## Exercise materials
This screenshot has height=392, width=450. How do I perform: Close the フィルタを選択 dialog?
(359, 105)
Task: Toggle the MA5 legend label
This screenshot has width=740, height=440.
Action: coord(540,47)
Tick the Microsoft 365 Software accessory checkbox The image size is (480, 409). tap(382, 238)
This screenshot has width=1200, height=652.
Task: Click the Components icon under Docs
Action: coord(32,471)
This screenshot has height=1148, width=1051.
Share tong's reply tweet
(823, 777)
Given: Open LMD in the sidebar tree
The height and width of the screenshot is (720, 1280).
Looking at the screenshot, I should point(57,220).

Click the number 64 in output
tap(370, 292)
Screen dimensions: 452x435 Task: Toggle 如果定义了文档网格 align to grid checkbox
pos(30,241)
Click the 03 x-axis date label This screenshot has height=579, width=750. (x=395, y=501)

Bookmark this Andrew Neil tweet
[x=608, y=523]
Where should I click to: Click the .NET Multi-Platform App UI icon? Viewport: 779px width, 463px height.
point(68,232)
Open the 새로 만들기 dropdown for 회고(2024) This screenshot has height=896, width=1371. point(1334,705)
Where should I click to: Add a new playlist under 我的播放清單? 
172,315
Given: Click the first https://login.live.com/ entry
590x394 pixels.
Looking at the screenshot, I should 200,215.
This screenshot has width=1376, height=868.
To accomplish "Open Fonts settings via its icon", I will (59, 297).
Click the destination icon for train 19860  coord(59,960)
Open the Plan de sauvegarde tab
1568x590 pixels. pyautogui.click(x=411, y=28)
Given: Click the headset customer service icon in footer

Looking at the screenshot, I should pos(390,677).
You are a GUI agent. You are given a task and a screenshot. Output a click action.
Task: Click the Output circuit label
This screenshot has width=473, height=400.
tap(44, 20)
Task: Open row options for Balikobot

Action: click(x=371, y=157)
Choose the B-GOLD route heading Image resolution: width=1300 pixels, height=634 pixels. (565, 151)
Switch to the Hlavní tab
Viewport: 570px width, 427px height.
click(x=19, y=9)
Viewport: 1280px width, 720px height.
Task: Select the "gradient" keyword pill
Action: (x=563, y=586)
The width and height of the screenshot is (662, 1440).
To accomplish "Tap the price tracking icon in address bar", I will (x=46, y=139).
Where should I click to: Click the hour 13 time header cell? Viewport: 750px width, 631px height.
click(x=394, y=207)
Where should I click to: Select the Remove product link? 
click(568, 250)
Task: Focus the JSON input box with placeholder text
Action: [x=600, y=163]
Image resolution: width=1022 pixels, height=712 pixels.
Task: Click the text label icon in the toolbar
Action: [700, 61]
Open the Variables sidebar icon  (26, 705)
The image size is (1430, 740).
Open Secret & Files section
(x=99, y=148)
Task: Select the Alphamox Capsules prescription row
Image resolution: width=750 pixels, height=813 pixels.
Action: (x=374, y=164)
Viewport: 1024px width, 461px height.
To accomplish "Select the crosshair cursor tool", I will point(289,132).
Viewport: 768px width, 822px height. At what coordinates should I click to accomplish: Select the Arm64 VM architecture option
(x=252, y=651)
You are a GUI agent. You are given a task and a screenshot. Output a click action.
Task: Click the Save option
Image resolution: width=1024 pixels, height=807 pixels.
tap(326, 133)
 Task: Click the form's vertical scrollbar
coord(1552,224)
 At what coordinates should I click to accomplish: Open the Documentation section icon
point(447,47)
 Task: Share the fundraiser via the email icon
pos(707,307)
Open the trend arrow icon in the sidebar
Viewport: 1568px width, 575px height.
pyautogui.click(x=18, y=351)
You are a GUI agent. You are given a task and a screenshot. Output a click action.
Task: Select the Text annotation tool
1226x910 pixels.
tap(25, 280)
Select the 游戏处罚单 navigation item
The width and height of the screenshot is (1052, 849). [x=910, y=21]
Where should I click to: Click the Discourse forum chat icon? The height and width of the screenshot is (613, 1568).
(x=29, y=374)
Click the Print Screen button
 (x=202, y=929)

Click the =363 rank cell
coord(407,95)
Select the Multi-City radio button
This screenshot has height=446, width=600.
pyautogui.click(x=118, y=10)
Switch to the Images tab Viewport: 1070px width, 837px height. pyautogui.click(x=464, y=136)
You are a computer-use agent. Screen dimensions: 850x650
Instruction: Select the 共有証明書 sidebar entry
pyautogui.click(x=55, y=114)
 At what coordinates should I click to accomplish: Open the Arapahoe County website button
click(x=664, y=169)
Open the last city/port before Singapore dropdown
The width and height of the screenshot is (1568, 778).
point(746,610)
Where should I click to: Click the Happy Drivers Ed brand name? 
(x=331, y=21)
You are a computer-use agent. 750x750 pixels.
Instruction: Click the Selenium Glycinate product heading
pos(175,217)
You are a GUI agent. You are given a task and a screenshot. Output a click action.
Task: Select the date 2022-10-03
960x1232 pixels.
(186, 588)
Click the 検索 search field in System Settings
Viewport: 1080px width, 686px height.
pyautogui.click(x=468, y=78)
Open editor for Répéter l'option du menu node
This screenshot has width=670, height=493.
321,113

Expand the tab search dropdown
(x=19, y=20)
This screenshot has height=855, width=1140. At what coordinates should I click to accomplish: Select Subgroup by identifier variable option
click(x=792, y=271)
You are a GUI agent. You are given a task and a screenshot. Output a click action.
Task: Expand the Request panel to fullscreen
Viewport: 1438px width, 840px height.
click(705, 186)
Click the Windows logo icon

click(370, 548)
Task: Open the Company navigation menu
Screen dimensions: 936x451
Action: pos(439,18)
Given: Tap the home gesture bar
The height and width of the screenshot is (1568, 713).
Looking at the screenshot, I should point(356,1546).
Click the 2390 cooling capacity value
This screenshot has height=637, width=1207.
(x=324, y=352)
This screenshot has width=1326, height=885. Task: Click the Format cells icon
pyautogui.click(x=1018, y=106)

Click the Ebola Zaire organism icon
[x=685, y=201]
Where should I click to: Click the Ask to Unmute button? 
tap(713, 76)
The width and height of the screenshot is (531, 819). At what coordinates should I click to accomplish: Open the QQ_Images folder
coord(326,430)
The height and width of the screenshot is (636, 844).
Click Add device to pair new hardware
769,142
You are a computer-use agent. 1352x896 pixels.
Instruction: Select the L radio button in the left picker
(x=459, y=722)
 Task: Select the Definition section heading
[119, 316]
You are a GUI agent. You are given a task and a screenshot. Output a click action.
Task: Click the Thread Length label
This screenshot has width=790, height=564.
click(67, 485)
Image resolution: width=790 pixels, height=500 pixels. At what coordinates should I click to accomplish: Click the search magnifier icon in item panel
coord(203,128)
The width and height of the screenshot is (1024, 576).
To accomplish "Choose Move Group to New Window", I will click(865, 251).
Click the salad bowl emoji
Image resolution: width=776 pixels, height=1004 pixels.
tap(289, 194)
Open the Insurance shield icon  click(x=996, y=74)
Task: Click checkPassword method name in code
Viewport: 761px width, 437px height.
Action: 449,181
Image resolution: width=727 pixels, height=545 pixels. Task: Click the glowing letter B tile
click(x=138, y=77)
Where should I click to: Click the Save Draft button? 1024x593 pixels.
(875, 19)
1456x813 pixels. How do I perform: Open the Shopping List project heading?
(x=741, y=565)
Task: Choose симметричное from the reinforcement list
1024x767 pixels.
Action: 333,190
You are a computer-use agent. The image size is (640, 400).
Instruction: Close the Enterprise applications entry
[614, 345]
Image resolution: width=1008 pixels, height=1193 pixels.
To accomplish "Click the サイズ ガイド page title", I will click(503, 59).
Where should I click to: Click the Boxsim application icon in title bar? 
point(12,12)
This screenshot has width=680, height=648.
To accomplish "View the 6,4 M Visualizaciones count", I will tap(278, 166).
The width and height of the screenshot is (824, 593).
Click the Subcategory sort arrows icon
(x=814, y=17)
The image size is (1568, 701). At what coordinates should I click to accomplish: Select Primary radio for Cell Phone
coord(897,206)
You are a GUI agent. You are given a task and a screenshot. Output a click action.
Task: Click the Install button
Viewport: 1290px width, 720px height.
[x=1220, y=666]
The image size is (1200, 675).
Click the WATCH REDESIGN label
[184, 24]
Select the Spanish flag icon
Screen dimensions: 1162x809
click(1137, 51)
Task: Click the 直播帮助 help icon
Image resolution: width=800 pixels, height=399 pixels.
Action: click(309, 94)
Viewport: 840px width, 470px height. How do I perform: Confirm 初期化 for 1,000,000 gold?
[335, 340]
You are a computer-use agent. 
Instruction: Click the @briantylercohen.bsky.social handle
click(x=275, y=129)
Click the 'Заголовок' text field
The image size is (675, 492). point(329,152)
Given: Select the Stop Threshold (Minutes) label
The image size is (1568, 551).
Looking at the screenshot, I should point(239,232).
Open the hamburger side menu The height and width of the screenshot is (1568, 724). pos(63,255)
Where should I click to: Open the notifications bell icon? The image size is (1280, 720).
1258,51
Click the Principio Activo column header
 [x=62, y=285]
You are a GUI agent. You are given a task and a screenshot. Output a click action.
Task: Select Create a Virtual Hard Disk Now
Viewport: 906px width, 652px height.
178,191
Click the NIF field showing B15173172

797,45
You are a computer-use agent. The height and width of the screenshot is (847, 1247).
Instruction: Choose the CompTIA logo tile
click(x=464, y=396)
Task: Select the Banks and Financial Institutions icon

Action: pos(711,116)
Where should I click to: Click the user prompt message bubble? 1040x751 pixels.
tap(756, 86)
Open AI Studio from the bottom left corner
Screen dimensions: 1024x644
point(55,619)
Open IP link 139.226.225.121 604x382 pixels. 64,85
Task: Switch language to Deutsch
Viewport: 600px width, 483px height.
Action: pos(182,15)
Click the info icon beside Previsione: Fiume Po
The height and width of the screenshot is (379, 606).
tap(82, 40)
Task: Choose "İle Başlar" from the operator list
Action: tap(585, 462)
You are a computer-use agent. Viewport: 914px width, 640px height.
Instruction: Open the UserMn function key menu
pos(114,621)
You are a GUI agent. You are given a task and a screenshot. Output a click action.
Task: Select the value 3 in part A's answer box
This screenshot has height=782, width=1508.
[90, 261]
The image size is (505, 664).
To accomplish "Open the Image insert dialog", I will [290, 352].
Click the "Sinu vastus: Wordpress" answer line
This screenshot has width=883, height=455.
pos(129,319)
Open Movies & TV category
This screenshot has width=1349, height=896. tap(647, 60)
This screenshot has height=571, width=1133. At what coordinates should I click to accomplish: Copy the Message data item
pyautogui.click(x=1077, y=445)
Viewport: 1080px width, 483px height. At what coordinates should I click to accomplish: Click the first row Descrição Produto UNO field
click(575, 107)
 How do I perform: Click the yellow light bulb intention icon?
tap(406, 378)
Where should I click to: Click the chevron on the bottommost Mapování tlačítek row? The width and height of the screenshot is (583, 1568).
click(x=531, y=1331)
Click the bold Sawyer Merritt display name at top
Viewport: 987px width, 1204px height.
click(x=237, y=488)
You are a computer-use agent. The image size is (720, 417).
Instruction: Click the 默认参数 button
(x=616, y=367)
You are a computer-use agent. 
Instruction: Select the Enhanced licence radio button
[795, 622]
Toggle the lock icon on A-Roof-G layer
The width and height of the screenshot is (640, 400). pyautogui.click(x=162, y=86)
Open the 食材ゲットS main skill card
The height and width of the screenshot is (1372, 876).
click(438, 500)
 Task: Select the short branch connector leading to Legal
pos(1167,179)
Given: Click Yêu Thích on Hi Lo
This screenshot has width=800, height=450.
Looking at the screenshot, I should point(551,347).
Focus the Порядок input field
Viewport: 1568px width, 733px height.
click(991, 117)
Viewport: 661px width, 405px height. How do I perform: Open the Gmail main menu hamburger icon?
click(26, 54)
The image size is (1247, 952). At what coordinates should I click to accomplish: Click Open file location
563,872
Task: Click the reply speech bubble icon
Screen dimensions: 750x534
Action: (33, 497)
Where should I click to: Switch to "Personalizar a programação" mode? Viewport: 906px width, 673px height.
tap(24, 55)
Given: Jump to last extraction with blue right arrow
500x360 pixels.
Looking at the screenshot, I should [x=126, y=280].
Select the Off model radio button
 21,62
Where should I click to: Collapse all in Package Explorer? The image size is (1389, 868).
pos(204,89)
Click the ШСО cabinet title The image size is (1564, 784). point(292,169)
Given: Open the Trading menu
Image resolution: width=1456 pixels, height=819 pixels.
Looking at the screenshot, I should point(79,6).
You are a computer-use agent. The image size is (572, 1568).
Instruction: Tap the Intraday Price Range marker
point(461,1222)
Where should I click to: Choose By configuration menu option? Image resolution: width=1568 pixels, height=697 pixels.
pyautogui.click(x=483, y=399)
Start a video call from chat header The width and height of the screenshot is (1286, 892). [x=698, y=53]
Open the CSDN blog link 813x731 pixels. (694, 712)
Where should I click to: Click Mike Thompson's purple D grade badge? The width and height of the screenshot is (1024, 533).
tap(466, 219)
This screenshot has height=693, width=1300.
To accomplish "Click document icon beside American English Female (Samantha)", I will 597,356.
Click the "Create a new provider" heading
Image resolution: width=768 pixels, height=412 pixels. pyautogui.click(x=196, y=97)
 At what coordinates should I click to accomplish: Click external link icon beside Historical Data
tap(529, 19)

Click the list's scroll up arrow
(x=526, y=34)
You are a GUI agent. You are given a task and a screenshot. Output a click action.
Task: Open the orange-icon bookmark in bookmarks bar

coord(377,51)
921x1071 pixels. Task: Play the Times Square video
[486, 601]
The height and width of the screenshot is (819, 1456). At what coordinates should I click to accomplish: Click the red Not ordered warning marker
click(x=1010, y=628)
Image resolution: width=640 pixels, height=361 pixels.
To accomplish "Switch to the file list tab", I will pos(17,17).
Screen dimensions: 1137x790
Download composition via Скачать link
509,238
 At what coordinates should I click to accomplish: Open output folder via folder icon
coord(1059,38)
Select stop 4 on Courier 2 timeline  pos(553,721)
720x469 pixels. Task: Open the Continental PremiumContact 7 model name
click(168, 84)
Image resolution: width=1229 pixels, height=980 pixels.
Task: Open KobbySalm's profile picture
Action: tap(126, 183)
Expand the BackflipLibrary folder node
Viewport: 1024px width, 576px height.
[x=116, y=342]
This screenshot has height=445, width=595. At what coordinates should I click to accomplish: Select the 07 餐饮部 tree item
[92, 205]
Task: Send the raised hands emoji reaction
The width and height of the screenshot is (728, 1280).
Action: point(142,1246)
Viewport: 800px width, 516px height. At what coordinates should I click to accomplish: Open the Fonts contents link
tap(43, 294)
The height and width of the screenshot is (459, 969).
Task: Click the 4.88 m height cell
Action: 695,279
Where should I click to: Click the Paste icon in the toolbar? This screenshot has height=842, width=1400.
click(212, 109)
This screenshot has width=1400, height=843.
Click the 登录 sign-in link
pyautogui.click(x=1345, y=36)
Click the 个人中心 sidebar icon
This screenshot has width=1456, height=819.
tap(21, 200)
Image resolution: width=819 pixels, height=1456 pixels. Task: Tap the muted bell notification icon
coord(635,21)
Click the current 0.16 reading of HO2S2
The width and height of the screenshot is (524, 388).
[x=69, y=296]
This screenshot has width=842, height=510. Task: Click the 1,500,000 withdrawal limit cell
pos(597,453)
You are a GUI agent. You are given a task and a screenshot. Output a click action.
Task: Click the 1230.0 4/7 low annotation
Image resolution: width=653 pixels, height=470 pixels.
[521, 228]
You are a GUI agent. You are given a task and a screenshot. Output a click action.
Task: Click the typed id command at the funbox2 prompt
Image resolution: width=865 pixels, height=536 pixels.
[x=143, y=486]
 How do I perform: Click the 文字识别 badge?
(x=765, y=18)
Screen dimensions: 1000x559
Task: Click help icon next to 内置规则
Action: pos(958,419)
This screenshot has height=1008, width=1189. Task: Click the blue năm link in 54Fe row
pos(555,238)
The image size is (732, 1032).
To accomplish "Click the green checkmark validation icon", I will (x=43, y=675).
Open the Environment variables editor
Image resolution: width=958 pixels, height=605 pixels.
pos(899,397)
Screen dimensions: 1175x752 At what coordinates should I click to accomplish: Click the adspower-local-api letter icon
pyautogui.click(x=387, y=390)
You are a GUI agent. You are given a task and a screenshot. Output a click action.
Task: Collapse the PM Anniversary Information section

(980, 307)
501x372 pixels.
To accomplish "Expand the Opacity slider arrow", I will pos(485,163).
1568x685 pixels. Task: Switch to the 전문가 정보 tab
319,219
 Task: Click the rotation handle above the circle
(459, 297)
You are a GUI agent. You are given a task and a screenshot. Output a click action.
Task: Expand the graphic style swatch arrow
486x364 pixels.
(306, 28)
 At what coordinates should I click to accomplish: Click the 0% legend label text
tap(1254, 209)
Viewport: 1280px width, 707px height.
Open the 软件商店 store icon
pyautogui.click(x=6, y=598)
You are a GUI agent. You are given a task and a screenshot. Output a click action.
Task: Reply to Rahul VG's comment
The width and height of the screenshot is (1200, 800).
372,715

## Problem details
Only lines holding the word "emoji" are wanted, so copy each of them from the records above.

## Task output
Click the salad bowl emoji
Task: Send the raised hands emoji reaction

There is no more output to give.